STATED PROBLEM 1
List every highlight that the post about the George Soros lecture gives as a bullet point.

EXCERPT PROVIDED
>>>

Wednesday, January 27, 2010

George Soros Lecture 10/30/2009 — The Way Ahead

George Soros Lecture 10/30/2009 — The Way Ahead

Below is a link to a lecture given by George Soros at the Central European University in October 2009. In it he articulates the current state of the global financial economy, and a clear notion of how we can move forward to restructure it. Anything in brackets are my own comments. You can watch the lecture here:

Here are some of the highlights:

  • We are at a moment in which the range of uncertainties is unusually wide.
  • What makes this financial crisis different from previous ones [i.e. the Japanese real estate bubble, or the Great Depression] is that this crisis involves the entire world.
  • The magnitude of the credit and leverage (debt) problem today is more than double what it was when the stock market crashed in 1929.
  • In spite of that, this time the financial system was not allowed to collapse [so far…]
  • The recovery is liable to run out of steam, possibly followed by a double-dip recession in 2010 or 2011.

<<<

PROVIDED MATERIAL
>>>

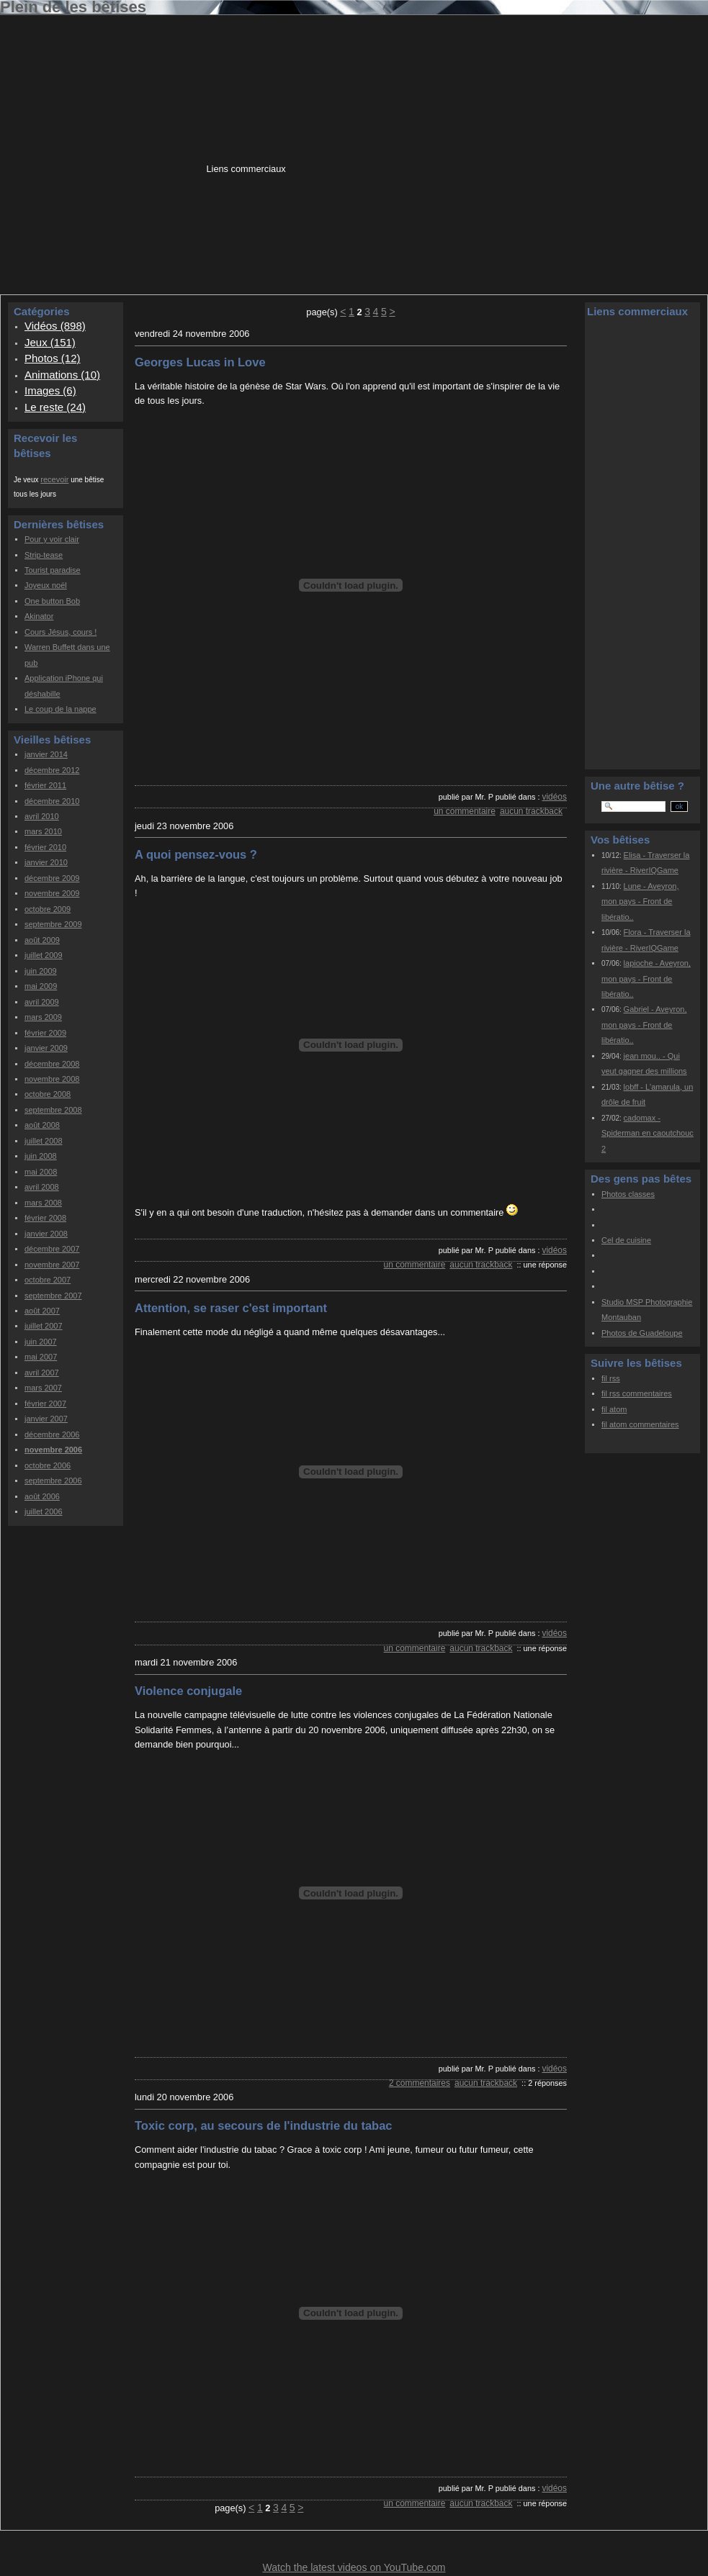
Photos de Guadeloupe (642, 1333)
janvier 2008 (46, 1233)
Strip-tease (43, 555)
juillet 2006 (43, 1511)
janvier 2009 (46, 1048)
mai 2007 (40, 1356)
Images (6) (50, 390)
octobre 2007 (47, 1279)
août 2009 (42, 940)
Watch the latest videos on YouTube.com (353, 2567)
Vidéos (554, 797)
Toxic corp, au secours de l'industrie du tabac (264, 2125)
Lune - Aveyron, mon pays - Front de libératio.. (639, 901)
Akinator (38, 616)
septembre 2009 (53, 924)
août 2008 (42, 1125)
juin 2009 (40, 971)
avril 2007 (41, 1372)
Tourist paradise (52, 570)
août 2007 (42, 1310)
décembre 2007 (51, 1248)
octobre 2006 (47, 1465)
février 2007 (45, 1403)
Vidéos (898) (55, 326)
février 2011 (45, 785)
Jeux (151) (50, 342)
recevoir (54, 479)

<<<

STATED PROBLEM 2
Retype the rows starting at the row that contains "Watch the latest" and ending at the last row, with both of those rows included.

WRITTEN SOLUTION 1
- We are at a moment in which the range of uncertainties is unusually wide.
- What makes this financial crisis different from previous ones [i.e. the Japanese real estate bubble, or the Great Depression] is that this crisis involves the entire world.
- The magnitude of the credit and leverage (debt) problem today is more than double what it was when the stock market crashed in 1929.
- In spite of that, this time the financial system was not allowed to collapse [so far…]
- The recovery is liable to run out of steam, possibly followed by a double-dip recession in 2010 or 2011.

WRITTEN SOLUTION 2
Watch the latest videos on YouTube.com (353, 2567)
Vidéos (554, 797)
Toxic corp, au secours de l'industrie du tabac (264, 2125)
Lune - Aveyron, mon pays - Front de libératio.. (639, 901)
Akinator (38, 616)
septembre 2009 (53, 924)
août 2008 (42, 1125)
juin 2009 (40, 971)
avril 2007 (41, 1372)
Tourist paradise (52, 570)
août 2007 (42, 1310)
décembre 2007 (51, 1248)
octobre 2006 (47, 1465)
février 2007 (45, 1403)
Vidéos (898) (55, 326)
février 2011 (45, 785)
Jeux (151) (50, 342)
recevoir (54, 479)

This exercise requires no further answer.